In the listing, swap "output panel" for "results panel" and write out the lines from the line with "Image resolution: width=508" up to and including the line with "Viewport: 506px width, 379px height. 497,116", leaving everything else the same.

-- start Extracted material --

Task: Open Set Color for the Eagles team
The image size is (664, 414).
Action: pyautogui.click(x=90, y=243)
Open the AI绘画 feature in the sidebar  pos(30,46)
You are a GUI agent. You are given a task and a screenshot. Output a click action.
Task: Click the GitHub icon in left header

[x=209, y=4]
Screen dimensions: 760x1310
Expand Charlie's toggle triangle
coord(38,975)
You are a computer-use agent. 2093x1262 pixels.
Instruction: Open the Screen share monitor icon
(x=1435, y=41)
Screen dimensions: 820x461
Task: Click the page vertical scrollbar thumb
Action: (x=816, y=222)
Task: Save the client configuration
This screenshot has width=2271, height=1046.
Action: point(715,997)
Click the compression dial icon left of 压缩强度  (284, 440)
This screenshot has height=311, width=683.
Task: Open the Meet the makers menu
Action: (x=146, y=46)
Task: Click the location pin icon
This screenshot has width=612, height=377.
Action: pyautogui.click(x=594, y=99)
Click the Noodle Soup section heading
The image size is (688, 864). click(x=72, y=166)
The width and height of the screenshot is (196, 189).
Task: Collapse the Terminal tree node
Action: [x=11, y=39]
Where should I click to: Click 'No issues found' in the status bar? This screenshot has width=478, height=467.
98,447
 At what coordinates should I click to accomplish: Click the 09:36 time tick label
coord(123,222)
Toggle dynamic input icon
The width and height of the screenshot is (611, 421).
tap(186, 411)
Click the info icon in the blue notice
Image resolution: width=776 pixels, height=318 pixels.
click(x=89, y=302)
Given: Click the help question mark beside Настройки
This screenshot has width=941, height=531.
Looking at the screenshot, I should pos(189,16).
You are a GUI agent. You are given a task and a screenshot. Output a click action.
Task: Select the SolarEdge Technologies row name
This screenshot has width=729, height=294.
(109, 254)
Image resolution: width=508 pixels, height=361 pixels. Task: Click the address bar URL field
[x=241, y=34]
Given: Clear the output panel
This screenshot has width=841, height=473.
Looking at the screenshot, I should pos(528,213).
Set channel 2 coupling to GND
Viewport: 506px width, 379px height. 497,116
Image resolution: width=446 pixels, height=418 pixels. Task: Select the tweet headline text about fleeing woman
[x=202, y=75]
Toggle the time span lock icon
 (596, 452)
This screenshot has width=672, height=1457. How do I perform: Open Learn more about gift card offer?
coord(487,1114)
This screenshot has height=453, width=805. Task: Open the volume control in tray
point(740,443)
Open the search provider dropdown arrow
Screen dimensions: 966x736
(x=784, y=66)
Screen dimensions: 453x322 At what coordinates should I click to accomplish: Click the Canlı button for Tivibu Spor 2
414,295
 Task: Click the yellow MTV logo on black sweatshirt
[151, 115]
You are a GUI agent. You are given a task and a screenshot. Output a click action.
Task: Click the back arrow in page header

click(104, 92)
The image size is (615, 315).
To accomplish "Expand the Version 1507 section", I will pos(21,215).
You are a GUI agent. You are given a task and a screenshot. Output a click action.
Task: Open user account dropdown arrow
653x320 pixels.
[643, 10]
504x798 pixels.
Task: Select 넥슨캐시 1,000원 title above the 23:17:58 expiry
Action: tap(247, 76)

-- end Extracted material --

Task result
Image resolution: width=508 pixels, height=361 pixels. Task: Click the address bar URL field
[x=241, y=34]
Given: Clear the results panel
This screenshot has width=841, height=473.
Looking at the screenshot, I should pos(528,213).
Set channel 2 coupling to GND
Viewport: 506px width, 379px height. 497,116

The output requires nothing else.